A winter nearly forty years ago, Jane Brox had her most profound encounter with silence, while house sitting on the remote eastern shore of Nantucket. It was during that winter, as she writes in her new book, she began her “first serious attempt at a writing life, and I think those days allowed me to glean an understanding of what is possible in silence.” “…it gave me the freedom to begin, and once I had begun, to work intently.”
Since then, she has published five books including the latest Silence: A Social History Of One Of The Least Understood Elements Of Our Lives. She acknowledges her gratefulness to the MacDowell Colony in Peterborough “for providing me with the quietest of places to work” during her entire writing life.
Jane Brox will be at The Toadstool Bookshop in Peterborough to sign and discuss the new book on Saturday, Feb. 16 at 11 a.m. “Silence” is a compelling history of silence as a powerful shaper of the human mind–in prisons, in places of contemplation, and in our own lives. Through her evocative intertwined histories of the penitentiary and the monastery, she illuminates the many ways in which silence is far more complex than any absolute; how it has influenced ideas of the self, soul, and society. Brox traces its place as a transformative power in the monastic world from Medieval Europe to the very public life of twentieth-century monk Thomas Merton, whose love for silence deepened even as he faced his obligation to speak out against war.

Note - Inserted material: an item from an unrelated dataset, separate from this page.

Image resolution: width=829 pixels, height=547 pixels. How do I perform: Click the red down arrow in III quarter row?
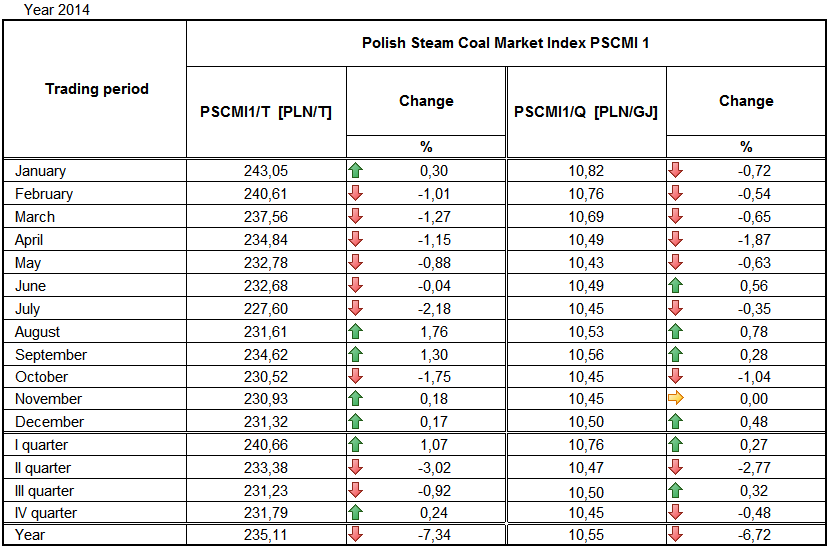(355, 491)
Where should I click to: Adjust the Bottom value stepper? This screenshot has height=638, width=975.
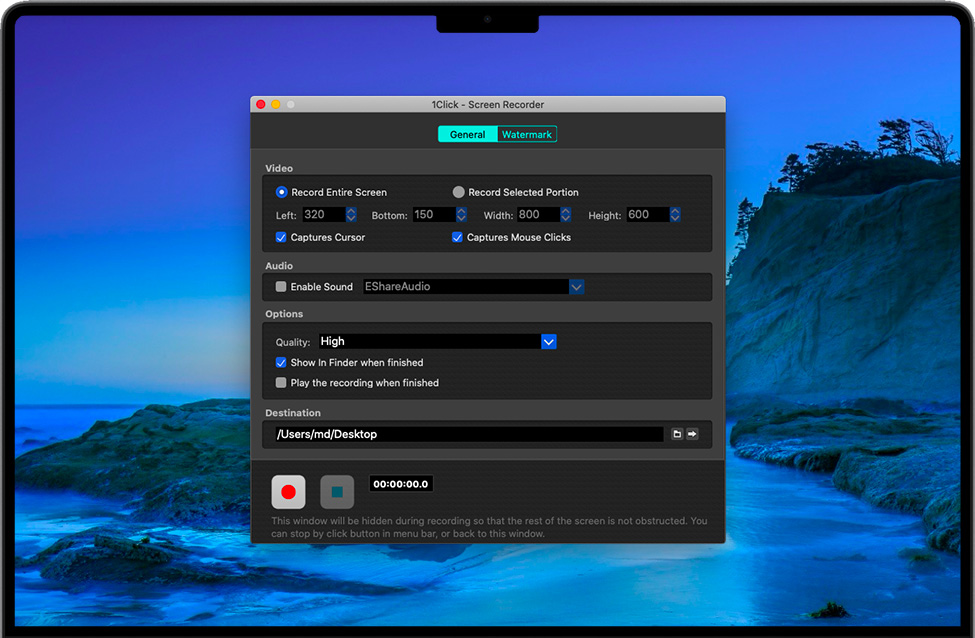point(461,215)
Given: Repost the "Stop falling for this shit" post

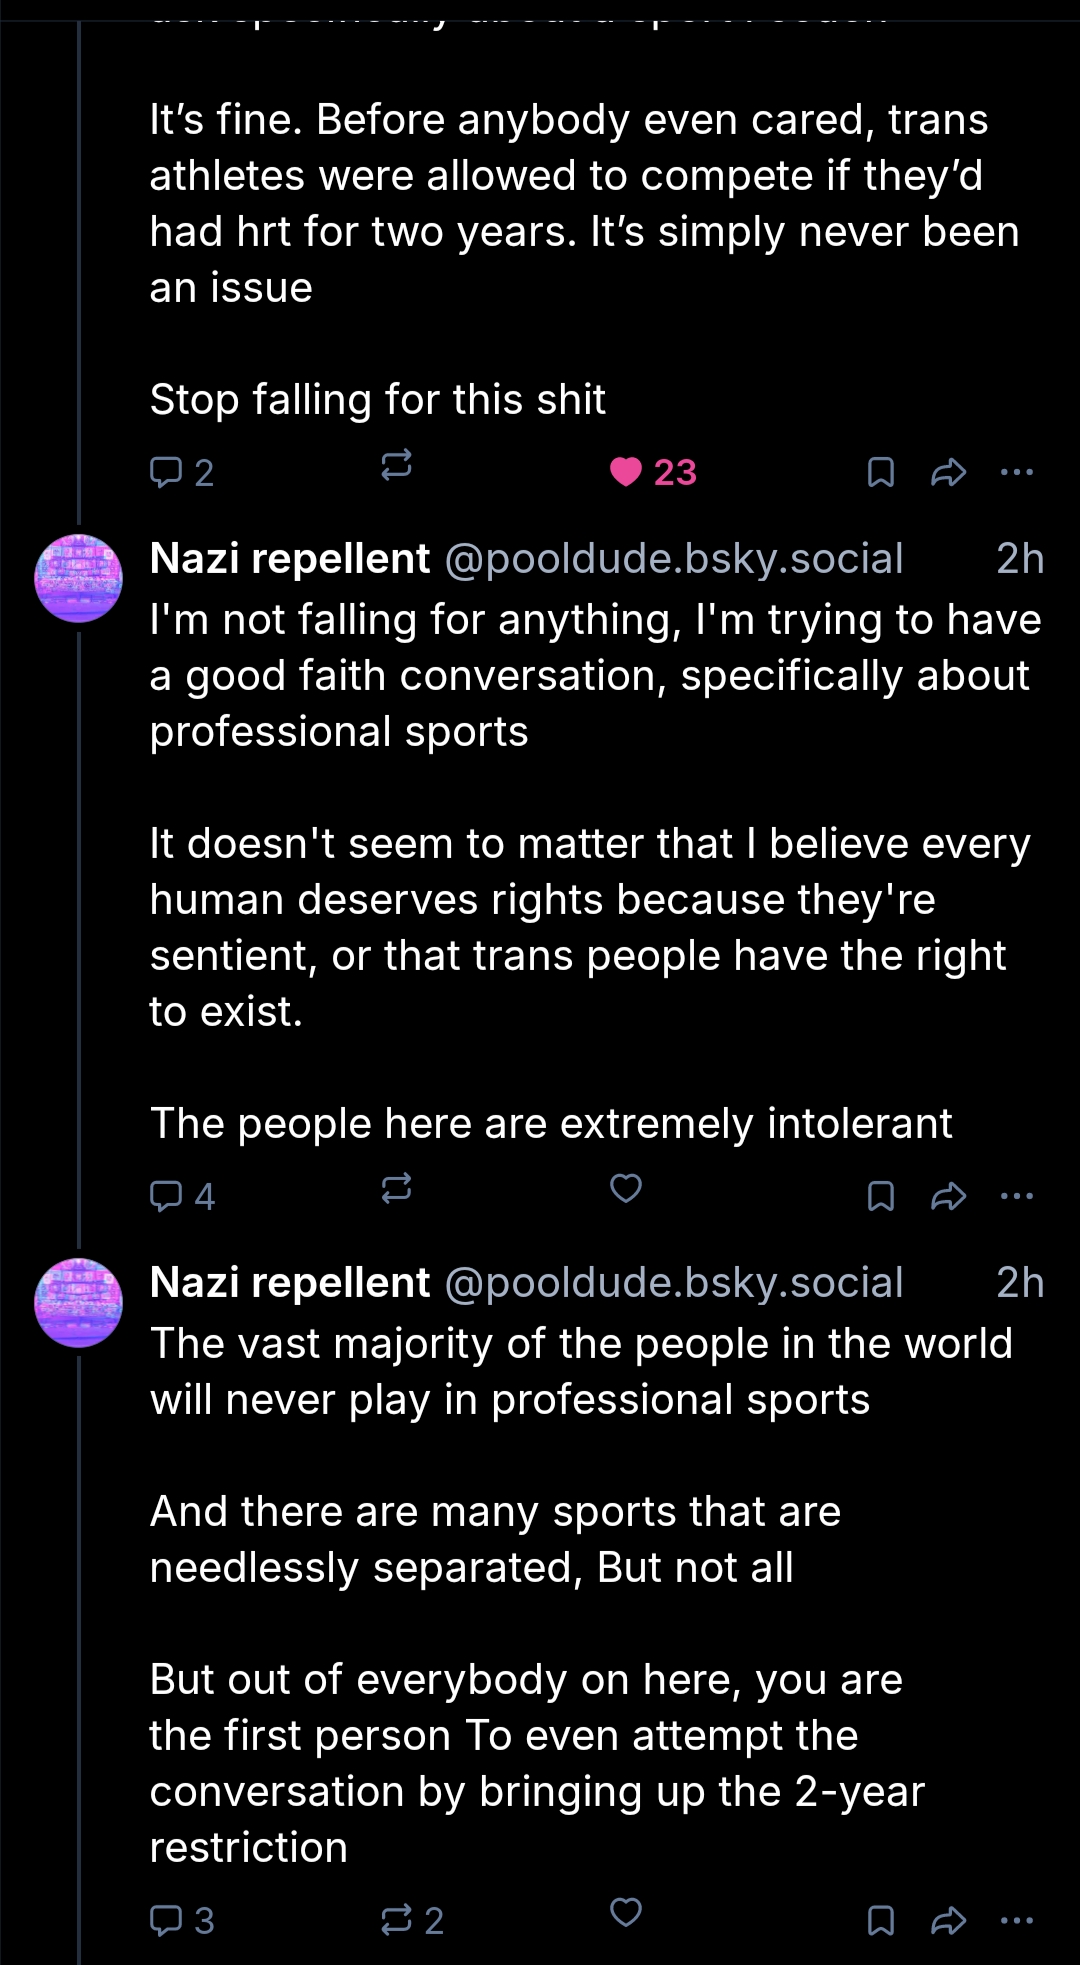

This fascinating history of ideas also explores the influence the monastic cell had on one of society’s darkest experiments in silence: Eastern State Penitentiary. Conceived of by one of the Founding Fathers and built on the outskirts of Philadelphia, the penitentiary’s early promulgators imagined redemption in imposed isolation, but they badly misapprehended silence’s dangers.
Jane Brox is also the author of three books related to her family farm in Dracut, MA as well as Brilliant: The Evolution Of Artificial Light, one of Time Magazine’s top ten nonfiction books of the year in 2010. She now lives in Maine.